> Aim of the exercise
Exactly the lines from the one containing "900x583 pixels." through the end of the listing below are required, restated word for word and without pictures.
◆ ◆ ◆
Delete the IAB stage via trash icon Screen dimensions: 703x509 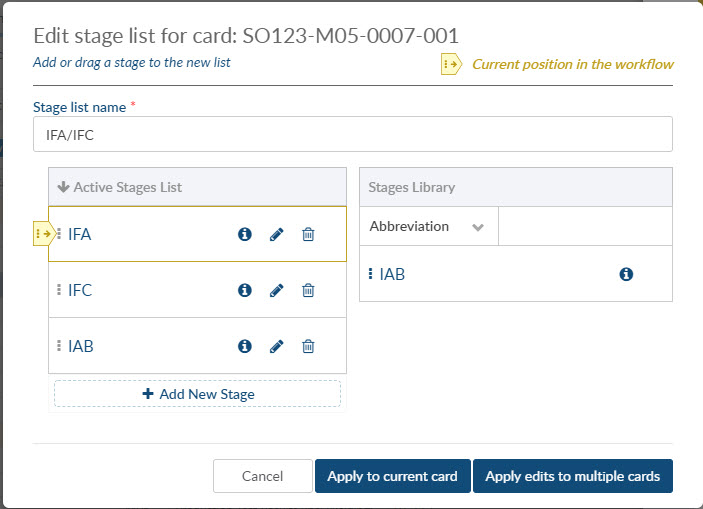coord(308,346)
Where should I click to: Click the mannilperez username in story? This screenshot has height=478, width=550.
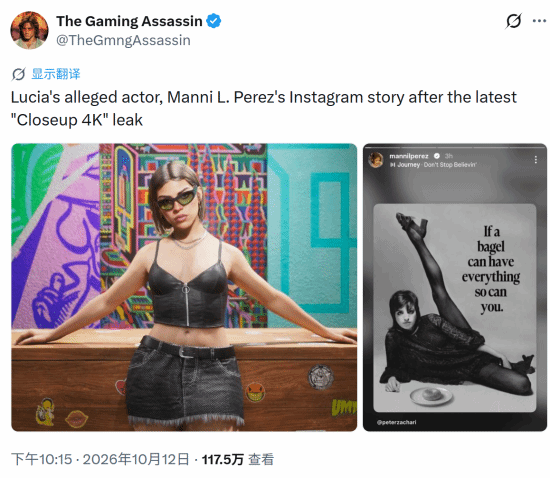tap(409, 156)
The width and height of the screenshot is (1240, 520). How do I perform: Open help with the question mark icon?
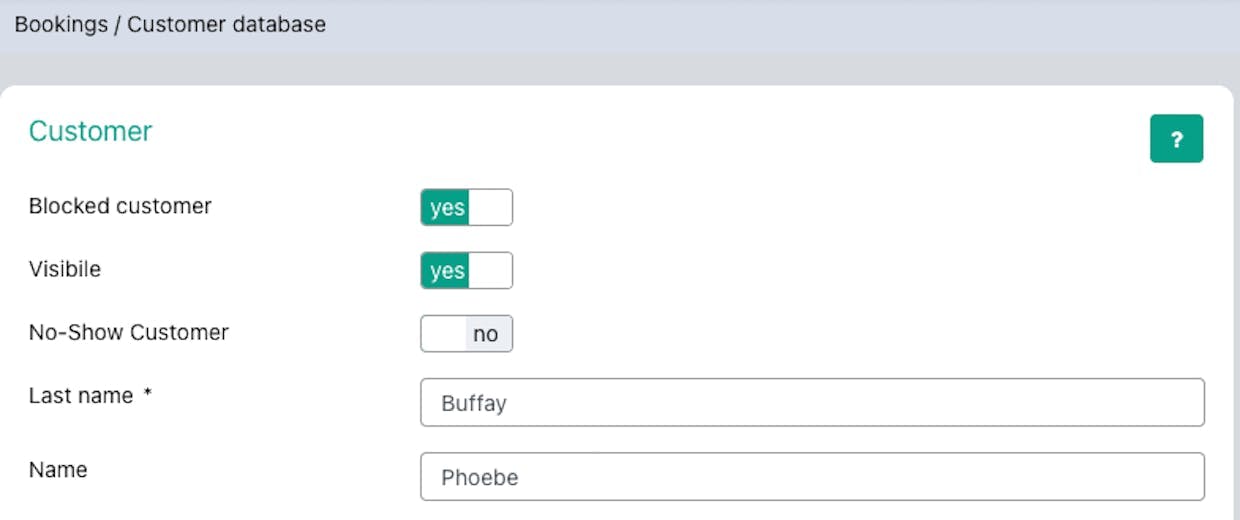(1176, 139)
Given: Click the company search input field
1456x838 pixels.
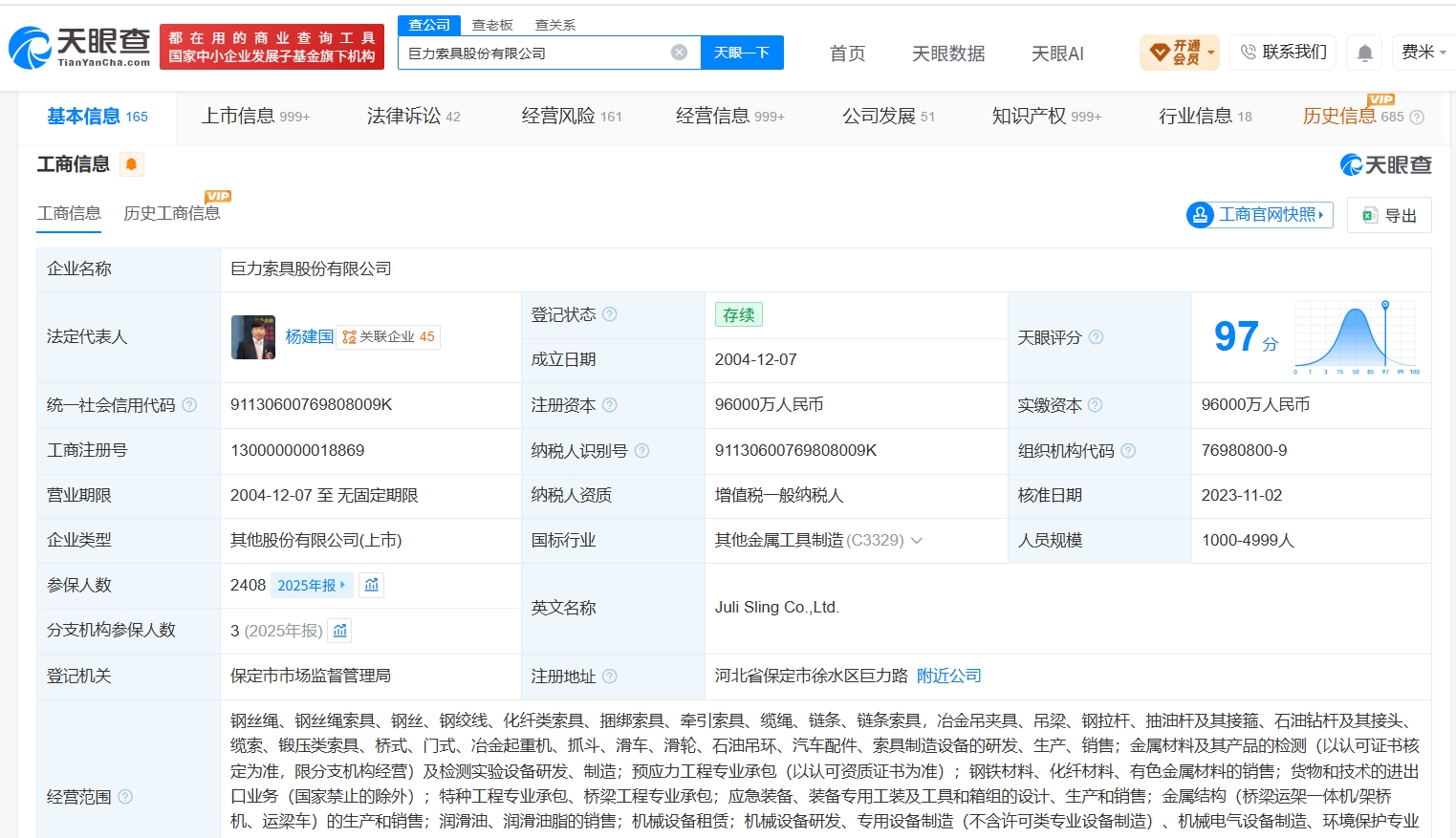Looking at the screenshot, I should (x=535, y=53).

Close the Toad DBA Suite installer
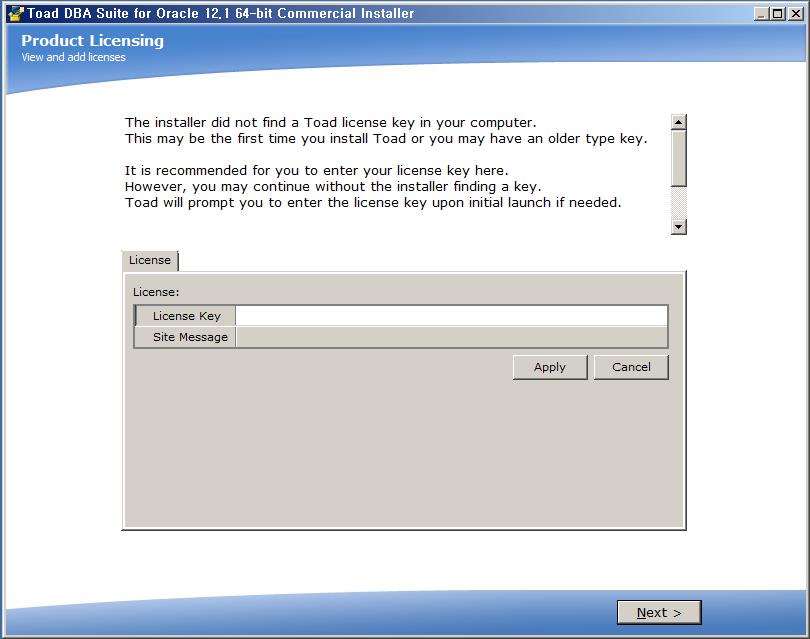coord(797,13)
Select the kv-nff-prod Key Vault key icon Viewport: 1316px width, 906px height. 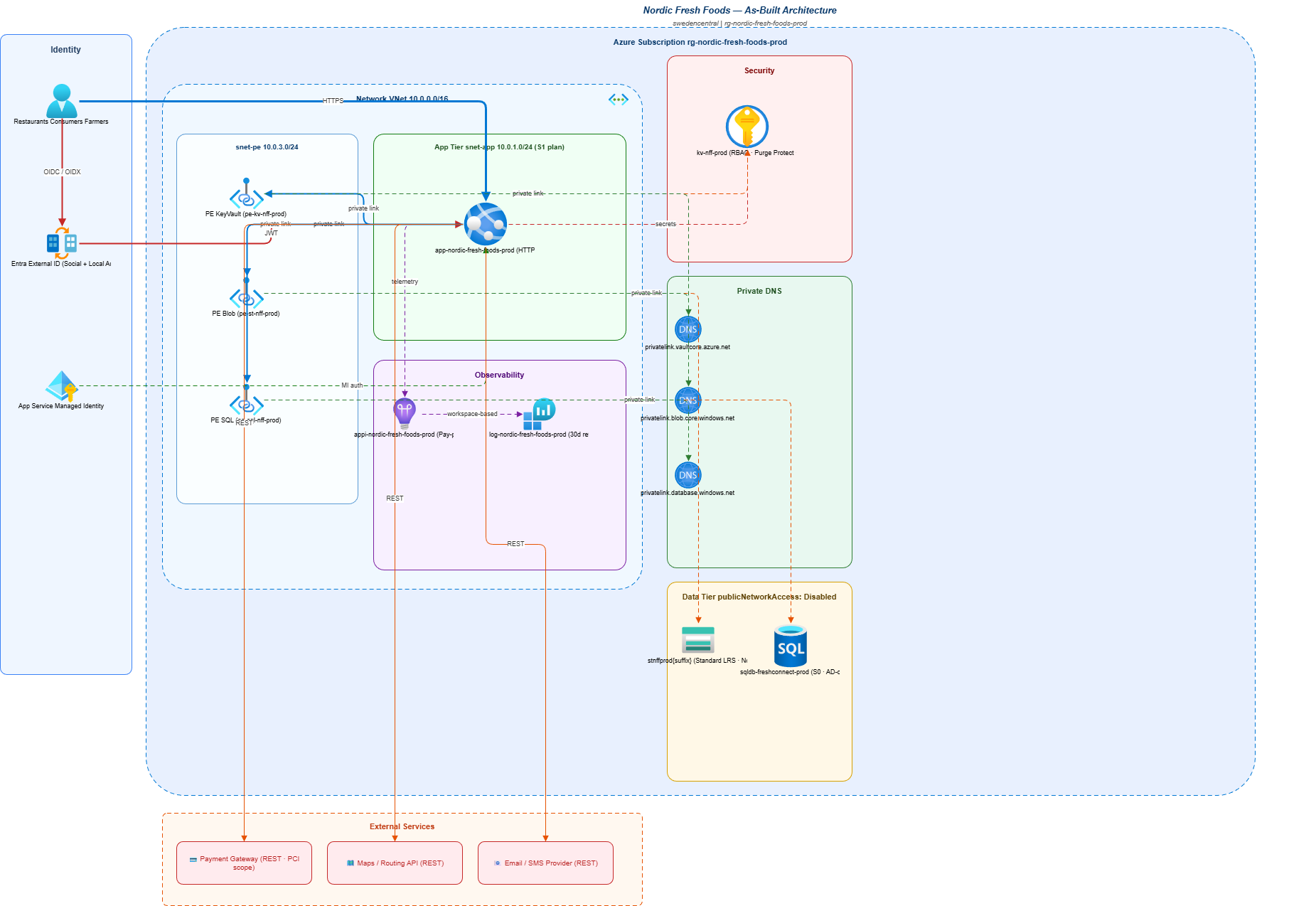tap(747, 127)
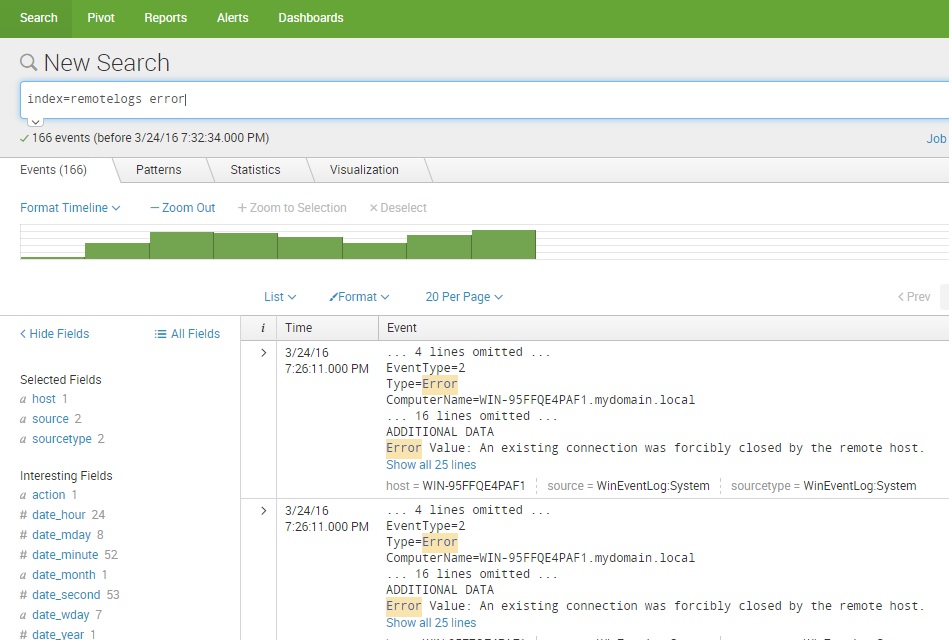Click Zoom Out on the timeline

(183, 208)
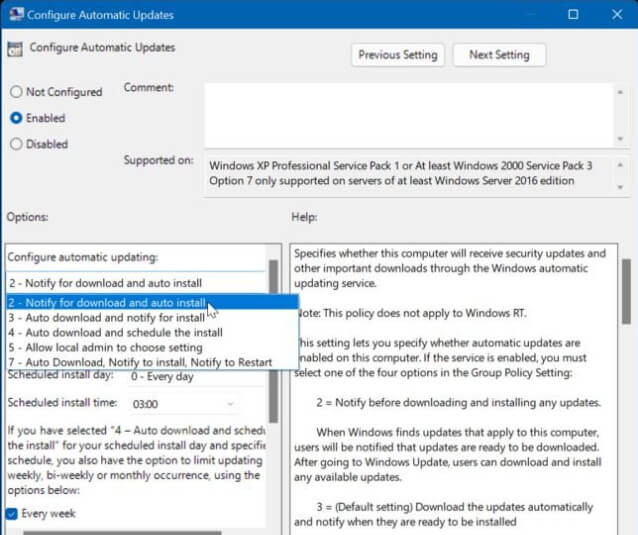This screenshot has width=638, height=535.
Task: Choose 3 - Auto download and notify for install
Action: pos(106,317)
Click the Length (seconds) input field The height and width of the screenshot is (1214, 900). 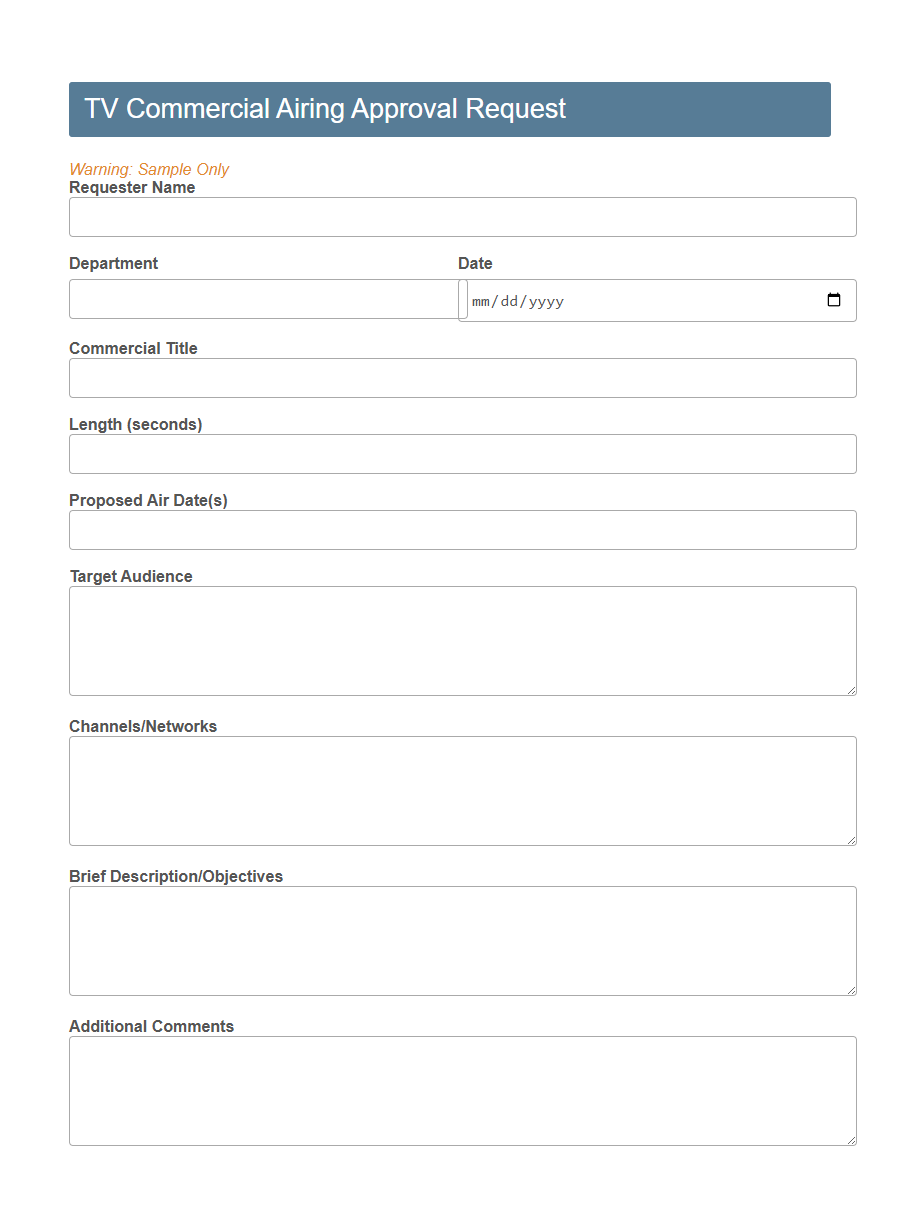point(462,454)
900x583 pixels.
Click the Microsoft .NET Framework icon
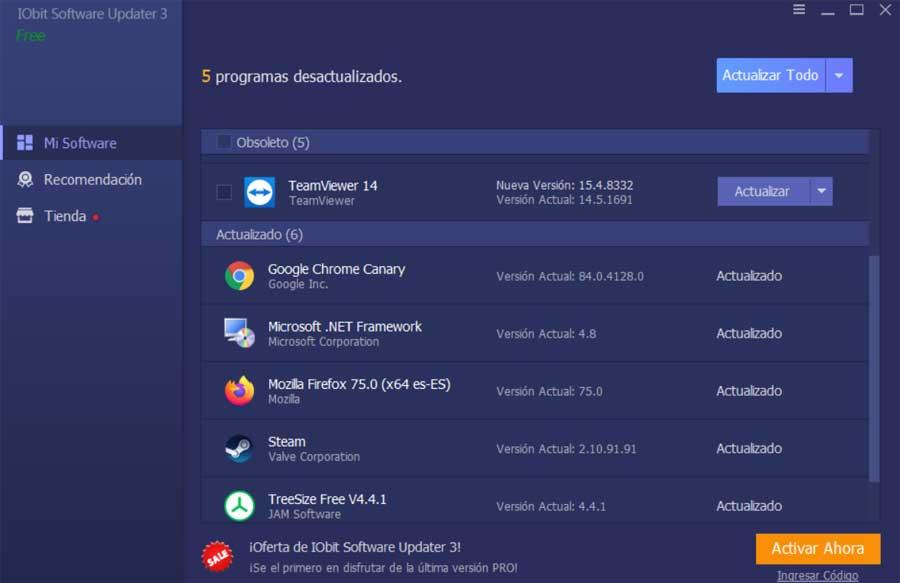[239, 333]
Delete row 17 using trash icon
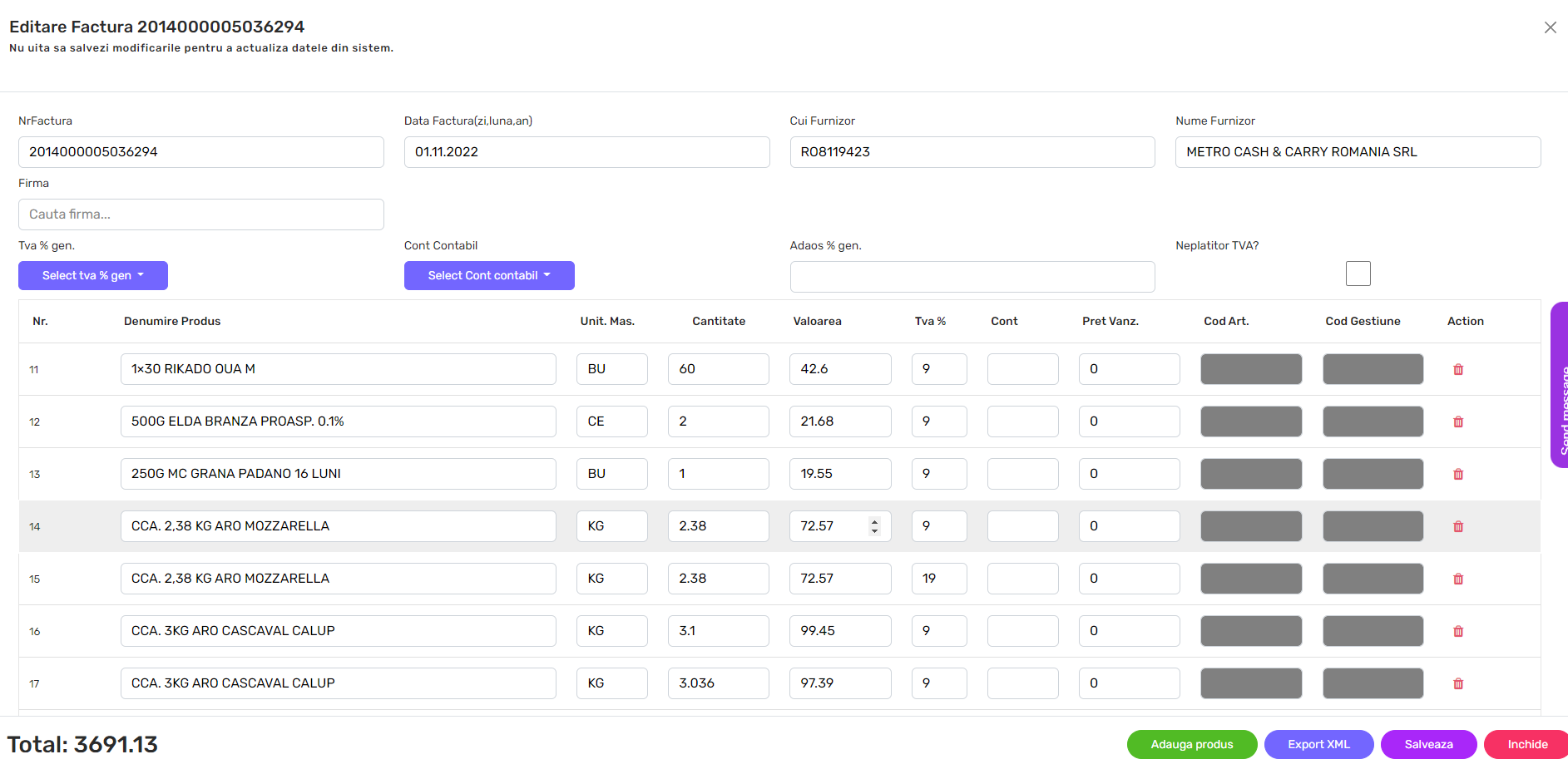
◆ ◆ ◆
> The completed task
900x583 pixels.
Click the Microsoft .NET Framework icon
[239, 333]
Delete row 17 using trash icon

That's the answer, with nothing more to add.